El tercer acto se abre con los dos amantes viendo un cielo estrellado tras haber consumado su amor. Las constelaciones que ambos señalan, no son sino un ir y venir de fotografías de Mapplethorpe proyectadas ante nuestros ojos. Una sucesión de pedazos de cuerpos que va aumentando de ritmo como si de un polvo entre dos amantes se tratase. Antes los hemos visto abrazarse, incluso besarse. Un furtivo beso. Triunfal y emocionante por parte de la mitad que aporta Hampson. Un acto precioso y no falto de carga reivindicativa dentro de un anquilosado y encorsetado mundo como es el de la clásica. Una realidad repleta de viciados encorsetamientos que parecen importar y condicionar más a alguno de sus intérpretes y programadores, que al público ante el que se escudan. Durante esa intromisión en clave voyeur, escuchamos una de las piezas instrumentales más bellas de Hadrian. Wainwright se crece ante la belleza de los dos hombres postrados en su lecho bajo las estrellas, recordándonos con esa creación esos momentos de absoluta perfección que suponen sus barroquismos instrumentales en sus creaciones musicales anteriores, especialmente los realizados en sus dos obras maestras: los discos Release the Stars y Want One. Son patentes igualmente a lo largo de Hadrian, como también lo han sido durante toda su andadura más pop, ecos a compositores como Debussy, Ravel o Strauss. No obstante, Richard Strauss es uno de sus ídolos confesos y autor de su ópera preferida: Salomé. Otro bonito punto de encuentro con Wilde.

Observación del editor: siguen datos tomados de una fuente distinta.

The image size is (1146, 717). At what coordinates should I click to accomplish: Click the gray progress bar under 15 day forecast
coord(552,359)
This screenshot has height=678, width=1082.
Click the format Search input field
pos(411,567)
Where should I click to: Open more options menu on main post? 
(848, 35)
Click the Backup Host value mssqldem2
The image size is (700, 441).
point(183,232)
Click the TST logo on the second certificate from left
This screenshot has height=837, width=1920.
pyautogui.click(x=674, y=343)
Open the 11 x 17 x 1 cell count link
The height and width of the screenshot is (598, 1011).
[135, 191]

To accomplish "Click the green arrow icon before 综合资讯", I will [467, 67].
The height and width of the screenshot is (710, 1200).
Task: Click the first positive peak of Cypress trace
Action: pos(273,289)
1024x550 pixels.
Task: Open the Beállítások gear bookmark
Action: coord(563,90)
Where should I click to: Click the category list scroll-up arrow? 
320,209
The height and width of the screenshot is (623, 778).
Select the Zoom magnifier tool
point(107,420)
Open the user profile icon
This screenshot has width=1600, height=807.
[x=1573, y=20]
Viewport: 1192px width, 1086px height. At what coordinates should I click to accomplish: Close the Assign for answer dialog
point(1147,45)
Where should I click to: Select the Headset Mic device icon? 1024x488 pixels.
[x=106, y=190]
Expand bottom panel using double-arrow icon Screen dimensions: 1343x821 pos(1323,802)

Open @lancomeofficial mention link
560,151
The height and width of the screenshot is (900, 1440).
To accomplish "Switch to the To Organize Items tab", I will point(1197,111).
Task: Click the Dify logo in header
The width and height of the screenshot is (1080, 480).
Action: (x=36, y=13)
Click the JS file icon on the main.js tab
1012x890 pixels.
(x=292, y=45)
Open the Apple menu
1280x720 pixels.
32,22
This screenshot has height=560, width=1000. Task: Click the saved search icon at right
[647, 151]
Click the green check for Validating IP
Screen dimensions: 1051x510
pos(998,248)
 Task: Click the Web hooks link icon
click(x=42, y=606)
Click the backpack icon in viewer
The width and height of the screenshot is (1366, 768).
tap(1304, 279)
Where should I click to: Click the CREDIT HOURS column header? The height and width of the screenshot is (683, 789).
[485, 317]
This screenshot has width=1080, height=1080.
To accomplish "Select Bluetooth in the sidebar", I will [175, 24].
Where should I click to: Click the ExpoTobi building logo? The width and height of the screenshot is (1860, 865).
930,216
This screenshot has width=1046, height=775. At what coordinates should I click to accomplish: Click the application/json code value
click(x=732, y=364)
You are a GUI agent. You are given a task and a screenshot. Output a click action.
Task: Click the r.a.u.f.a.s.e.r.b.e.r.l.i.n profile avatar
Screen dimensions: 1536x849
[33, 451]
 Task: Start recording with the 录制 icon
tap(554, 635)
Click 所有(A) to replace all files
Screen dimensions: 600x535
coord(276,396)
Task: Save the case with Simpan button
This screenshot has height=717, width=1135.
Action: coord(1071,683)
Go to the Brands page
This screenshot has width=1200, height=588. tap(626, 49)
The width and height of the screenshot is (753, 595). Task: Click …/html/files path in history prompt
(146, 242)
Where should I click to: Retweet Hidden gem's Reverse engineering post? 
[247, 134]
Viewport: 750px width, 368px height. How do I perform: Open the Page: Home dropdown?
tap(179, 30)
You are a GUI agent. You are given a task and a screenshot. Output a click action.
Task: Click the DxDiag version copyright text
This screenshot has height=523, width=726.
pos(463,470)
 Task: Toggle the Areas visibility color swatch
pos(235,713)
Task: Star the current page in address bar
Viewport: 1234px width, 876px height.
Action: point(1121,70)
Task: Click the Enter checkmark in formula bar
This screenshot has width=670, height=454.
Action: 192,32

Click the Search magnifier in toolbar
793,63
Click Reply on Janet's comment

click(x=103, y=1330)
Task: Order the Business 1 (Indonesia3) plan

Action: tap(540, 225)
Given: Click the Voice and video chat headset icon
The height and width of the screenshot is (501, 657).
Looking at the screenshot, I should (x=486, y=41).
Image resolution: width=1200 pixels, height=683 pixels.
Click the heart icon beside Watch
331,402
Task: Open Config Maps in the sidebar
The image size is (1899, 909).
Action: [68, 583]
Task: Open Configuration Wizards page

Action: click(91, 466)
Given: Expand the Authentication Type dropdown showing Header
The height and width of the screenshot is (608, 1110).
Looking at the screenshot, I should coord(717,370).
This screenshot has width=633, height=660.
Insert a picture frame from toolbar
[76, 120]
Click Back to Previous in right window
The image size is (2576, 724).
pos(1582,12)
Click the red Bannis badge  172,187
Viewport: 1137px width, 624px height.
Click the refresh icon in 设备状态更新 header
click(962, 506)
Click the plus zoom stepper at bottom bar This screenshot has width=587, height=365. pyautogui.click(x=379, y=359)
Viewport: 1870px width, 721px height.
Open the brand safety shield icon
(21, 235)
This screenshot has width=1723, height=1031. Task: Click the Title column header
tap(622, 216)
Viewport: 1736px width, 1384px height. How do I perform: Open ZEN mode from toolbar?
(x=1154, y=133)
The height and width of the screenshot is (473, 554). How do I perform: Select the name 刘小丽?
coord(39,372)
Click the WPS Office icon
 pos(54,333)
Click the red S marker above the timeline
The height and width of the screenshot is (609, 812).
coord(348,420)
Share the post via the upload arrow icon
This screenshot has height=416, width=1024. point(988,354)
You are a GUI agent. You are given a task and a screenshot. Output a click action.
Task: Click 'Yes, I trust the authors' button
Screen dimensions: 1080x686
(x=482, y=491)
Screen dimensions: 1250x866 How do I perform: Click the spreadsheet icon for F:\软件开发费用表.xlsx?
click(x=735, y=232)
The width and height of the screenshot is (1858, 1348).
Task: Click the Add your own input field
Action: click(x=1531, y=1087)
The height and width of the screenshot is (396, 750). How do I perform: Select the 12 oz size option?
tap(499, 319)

Tras el preciosista romance, vienen los augurios de la peor noche de todas. La de la muerte de Antínoo. Todo un acierto la manera en que nos muestra la absoluta devoción del joven amante ante la enfermedad de Adriano. Además de su precioso inicio de acto, sobresalen las citadas arias de sacrificio y ofenda que se reparten la despechada Goikoetxea y el efebo interpretado por Ballerini. La letanía de “sacrificio no es un sacrificio” por parte de la desquiciada mujer disfrazada se clava en nuestros corazones augurándonos el trágico final que conocemos desde el principio de la obra. Otro excepcional momento en que el carisma de la soprano vuelve a inundar todo el escenario.

El acto final nos devuelve a la actualidad. Con un Adriano aceptando un decreto que terminará con la vida de miles de habitantes de Judea. La tristeza y el desquicio ante el final de las dos noches prometidas se apodera de él... No tanto como al propio creador, que vuelve a hacer referencia al poderoso caballero don dinero, con un billete de dólar y una ajada bandera estadounidense. No es la primera vez que Wainwright se muestra crítico con su país natal (háganse un favor y escuchen esa triste preciosidad llamada Going to a Town), pero en esta ocasión resulta demasiado deslavazado y sin tanta fuerza e intensidad como sí muestran los intérpretes y el poderoso Coro Intermezzo en los últimos minutos de la representación, provocando un clímax supuestamente épico que no termina por culminar.

Tras los saludos, y las merecidas ovaciones al reparto, justamente celebradas especialmente las dedicadas a Hampson y Goikoetxea, otro beso. En esta ocasión entre Rufus Wainwright y Jörn Weisbrodt, director de escena de Hadrian y su marido desde hace una década. El verdadero elixir de amor vuelve a hacer aparición en el Teatro Real.